Dataset records
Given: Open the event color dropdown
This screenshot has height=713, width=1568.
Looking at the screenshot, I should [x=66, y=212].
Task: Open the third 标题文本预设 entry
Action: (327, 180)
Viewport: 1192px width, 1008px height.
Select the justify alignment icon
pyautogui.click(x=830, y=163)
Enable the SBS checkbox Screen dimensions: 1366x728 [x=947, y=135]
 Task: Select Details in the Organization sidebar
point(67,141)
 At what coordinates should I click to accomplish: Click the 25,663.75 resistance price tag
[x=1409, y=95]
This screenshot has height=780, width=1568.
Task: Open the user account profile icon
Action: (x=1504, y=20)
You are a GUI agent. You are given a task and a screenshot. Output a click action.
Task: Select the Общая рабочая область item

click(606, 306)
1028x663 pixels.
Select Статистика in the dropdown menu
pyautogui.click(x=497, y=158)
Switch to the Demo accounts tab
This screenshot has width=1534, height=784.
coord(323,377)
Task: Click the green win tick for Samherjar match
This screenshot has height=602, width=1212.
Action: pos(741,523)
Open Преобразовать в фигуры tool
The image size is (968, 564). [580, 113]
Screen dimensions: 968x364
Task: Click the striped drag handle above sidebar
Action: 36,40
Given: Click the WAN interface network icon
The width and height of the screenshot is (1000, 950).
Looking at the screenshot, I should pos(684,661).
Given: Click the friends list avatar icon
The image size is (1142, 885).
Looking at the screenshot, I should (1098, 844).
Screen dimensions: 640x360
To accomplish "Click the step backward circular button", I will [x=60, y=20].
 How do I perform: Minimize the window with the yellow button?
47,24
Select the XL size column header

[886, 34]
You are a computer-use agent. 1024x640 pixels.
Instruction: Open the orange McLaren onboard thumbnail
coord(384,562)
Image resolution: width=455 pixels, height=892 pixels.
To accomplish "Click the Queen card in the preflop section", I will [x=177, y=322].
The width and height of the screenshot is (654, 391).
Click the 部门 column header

> WHAT IS EXPECTED: Go through the entries and report every line with the string "will".

> EXERCISE ANSWER:
To accomplish "Click the step backward circular button", I will [x=60, y=20].
To accomplish "Click the Queen card in the preflop section", I will [x=177, y=322].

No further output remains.